Exercise => Your answer is the lines below, exactly, from the one that contains "Click the bottom-center red selection handle" through the one that contains "743x577 pixels.", both included.

Data in this exercise =>
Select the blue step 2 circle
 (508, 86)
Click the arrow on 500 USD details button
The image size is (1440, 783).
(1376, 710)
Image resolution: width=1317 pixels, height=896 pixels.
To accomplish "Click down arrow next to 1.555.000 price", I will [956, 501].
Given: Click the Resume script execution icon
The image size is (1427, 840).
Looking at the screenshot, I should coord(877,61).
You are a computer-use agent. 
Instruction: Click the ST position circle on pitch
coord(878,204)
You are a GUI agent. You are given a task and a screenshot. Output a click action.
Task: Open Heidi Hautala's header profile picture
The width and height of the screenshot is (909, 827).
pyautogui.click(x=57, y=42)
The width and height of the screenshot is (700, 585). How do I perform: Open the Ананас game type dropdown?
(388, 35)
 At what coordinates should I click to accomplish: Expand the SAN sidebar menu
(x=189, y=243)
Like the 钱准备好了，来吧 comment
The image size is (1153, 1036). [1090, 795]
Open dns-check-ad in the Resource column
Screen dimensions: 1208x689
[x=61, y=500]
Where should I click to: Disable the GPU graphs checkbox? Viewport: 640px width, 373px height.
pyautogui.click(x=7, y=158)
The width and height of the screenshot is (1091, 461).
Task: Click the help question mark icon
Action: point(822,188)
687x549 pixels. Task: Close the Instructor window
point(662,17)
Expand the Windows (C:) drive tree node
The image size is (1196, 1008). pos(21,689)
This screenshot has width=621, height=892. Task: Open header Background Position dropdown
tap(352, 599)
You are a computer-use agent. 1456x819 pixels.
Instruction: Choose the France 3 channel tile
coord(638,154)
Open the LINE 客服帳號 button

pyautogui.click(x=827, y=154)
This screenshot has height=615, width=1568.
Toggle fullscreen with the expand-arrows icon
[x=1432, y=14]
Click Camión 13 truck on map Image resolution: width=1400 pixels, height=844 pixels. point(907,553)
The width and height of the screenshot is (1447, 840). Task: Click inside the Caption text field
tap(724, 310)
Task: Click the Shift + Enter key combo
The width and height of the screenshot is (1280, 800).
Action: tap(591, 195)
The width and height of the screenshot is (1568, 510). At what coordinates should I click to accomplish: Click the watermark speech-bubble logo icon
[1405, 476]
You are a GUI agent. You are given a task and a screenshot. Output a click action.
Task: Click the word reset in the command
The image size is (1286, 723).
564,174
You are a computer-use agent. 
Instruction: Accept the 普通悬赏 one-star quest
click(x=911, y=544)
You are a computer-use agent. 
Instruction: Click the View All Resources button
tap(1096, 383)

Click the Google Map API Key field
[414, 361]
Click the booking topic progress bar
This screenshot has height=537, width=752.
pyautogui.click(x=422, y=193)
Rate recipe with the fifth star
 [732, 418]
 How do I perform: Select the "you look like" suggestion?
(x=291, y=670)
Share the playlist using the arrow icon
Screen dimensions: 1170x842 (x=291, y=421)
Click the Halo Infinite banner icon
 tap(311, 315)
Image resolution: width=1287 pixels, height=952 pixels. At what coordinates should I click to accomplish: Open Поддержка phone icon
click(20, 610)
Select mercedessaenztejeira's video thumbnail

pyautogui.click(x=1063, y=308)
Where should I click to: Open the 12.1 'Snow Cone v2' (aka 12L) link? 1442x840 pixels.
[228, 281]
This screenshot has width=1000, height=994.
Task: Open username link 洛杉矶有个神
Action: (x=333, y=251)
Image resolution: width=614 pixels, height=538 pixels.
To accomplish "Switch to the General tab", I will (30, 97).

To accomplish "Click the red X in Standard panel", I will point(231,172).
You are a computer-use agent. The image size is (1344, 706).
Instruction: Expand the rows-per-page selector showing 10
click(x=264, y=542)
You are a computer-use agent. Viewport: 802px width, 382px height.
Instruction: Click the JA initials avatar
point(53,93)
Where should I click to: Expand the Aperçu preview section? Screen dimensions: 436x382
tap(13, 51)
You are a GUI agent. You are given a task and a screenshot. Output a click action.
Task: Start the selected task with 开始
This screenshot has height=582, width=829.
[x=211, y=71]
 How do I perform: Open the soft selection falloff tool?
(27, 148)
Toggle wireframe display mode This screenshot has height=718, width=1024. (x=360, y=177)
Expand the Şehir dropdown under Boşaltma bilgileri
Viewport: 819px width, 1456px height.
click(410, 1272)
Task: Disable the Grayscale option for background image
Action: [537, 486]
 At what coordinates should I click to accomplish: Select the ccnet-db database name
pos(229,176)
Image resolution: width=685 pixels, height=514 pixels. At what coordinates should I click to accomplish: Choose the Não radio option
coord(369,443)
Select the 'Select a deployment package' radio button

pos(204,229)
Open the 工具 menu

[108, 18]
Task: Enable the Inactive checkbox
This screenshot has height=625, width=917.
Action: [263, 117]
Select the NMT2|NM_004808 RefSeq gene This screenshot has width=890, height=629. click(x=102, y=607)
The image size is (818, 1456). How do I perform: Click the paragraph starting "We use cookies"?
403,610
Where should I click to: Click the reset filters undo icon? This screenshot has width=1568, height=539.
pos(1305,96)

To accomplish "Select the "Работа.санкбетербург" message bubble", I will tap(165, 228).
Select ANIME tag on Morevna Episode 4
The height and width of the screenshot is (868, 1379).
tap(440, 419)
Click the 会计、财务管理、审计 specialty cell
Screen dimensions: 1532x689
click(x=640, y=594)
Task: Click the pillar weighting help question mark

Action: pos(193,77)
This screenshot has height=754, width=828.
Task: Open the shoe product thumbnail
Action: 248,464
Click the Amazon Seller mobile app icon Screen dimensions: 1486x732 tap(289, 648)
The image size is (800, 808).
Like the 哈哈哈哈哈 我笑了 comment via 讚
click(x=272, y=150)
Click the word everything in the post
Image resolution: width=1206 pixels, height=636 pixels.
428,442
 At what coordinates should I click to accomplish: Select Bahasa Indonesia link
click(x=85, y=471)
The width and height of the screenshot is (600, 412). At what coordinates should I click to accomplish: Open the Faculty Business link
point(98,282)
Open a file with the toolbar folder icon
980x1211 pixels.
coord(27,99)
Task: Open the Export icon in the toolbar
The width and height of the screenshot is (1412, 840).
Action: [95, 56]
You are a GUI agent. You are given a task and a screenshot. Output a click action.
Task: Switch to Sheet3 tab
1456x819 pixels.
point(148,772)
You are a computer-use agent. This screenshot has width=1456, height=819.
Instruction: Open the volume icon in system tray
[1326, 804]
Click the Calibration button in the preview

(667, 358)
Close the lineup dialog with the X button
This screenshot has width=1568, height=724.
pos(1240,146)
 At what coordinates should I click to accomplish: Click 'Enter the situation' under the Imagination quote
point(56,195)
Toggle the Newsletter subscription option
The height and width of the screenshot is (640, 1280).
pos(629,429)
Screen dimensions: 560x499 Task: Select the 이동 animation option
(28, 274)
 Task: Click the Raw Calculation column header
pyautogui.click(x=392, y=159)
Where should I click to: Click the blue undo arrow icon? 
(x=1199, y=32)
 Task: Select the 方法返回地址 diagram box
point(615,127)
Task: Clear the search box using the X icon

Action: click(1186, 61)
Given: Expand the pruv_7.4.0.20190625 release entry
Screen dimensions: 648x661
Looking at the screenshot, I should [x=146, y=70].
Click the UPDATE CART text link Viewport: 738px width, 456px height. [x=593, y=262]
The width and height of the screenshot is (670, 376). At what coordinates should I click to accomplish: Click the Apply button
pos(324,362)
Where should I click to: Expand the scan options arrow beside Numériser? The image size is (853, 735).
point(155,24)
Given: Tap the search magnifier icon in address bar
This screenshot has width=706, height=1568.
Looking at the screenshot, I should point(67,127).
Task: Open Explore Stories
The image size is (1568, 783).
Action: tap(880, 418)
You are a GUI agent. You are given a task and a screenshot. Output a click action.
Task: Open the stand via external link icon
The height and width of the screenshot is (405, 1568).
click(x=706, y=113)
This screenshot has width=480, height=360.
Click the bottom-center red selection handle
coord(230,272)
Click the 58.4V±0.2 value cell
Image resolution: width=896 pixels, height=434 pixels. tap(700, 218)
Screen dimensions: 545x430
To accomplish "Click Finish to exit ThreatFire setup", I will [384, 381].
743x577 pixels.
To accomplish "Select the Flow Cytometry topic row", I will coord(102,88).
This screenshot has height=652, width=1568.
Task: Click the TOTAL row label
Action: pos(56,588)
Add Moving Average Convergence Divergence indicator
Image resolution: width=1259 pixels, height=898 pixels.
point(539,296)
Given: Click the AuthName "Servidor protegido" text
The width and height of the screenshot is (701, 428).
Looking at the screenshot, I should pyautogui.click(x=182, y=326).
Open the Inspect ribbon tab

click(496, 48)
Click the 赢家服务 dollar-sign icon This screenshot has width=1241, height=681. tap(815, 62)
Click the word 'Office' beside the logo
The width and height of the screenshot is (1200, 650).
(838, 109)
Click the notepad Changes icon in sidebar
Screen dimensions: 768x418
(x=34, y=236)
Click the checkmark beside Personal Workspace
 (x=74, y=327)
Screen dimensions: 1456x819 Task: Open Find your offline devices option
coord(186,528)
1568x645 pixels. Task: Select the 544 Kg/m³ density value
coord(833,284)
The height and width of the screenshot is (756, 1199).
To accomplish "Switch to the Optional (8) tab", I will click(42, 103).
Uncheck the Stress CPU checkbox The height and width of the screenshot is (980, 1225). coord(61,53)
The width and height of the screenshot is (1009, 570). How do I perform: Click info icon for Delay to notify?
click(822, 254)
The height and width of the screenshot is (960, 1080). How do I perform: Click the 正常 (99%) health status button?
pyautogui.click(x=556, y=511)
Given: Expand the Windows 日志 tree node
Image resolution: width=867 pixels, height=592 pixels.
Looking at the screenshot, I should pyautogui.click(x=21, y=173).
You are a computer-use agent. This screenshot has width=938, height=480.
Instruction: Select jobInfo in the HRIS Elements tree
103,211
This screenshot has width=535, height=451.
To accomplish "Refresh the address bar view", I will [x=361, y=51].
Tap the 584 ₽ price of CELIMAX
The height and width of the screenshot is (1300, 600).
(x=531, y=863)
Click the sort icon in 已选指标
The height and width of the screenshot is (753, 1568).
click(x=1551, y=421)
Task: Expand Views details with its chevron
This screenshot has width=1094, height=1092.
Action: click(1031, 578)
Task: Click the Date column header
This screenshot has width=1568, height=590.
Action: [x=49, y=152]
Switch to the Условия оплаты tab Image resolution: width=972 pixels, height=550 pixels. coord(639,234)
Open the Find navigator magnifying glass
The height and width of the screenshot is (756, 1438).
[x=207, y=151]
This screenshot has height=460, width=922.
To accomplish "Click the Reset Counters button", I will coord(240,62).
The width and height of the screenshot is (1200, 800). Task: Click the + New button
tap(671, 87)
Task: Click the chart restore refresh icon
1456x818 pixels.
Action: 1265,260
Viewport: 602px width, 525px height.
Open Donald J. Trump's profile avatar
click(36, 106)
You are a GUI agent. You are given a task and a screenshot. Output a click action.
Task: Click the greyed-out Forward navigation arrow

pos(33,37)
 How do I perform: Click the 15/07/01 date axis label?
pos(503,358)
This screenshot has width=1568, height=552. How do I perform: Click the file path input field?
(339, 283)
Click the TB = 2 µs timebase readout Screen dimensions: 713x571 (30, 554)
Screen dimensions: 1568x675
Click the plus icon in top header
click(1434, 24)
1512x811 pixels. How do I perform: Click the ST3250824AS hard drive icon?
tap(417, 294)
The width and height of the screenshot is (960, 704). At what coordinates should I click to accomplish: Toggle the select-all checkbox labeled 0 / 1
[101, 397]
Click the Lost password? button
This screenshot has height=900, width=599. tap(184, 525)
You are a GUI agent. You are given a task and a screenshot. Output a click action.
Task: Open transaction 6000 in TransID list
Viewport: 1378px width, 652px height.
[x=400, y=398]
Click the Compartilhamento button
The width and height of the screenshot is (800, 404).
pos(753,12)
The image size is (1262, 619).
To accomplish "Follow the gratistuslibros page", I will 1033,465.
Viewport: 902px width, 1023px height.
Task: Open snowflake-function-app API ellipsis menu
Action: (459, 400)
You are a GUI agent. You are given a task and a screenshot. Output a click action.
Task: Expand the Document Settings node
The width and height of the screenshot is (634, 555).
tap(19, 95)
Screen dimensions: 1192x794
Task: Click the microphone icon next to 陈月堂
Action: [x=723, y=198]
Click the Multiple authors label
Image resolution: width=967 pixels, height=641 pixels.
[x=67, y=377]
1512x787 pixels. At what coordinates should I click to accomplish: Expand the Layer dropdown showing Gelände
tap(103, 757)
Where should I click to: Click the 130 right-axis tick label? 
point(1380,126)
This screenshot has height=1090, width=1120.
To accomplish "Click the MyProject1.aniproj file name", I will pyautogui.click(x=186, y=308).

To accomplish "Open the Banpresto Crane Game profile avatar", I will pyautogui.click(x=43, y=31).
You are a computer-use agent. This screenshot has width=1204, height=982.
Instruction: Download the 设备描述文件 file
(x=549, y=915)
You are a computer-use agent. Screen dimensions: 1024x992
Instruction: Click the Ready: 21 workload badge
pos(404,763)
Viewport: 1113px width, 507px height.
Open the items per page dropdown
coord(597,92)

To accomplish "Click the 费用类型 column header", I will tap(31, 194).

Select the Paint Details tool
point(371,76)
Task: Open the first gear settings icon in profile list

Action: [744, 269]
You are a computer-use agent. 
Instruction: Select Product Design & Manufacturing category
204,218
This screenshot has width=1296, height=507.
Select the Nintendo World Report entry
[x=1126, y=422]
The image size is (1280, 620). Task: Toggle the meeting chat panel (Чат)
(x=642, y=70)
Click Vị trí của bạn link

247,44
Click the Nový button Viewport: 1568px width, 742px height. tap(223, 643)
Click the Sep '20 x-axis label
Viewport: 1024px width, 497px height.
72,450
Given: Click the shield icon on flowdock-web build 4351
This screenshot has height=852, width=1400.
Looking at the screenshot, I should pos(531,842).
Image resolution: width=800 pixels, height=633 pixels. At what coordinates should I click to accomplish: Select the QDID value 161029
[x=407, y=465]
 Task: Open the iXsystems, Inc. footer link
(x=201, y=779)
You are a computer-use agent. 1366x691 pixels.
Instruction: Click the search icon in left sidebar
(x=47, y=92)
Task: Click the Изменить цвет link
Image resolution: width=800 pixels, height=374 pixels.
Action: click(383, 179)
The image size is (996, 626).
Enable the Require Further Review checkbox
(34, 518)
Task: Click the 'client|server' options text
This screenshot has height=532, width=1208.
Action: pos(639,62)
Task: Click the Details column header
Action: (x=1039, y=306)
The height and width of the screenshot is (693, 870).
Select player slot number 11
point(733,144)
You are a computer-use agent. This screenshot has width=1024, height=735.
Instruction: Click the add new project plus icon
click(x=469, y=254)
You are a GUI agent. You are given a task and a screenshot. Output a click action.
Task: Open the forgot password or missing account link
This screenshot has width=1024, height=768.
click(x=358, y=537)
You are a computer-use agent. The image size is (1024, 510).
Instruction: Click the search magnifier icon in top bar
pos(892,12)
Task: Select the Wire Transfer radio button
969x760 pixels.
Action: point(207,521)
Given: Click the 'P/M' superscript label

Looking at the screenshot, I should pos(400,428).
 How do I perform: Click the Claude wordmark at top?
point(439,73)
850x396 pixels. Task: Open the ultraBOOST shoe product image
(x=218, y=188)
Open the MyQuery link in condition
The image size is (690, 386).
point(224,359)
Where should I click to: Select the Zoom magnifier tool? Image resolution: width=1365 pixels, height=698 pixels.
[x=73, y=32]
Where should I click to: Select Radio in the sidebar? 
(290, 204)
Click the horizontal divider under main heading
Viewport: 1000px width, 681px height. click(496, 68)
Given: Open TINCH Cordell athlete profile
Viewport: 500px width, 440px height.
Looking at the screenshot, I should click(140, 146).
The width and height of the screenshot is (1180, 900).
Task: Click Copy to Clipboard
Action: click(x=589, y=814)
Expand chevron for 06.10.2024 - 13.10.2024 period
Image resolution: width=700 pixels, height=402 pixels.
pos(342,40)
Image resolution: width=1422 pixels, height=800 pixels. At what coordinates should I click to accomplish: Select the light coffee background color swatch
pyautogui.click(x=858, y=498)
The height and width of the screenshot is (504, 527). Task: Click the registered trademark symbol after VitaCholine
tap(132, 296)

Worked solution =>
Click the bottom-center red selection handle
coord(230,272)
Click the 58.4V±0.2 value cell
Image resolution: width=896 pixels, height=434 pixels. tap(700, 218)
Screen dimensions: 545x430
To accomplish "Click Finish to exit ThreatFire setup", I will [384, 381].
743x577 pixels.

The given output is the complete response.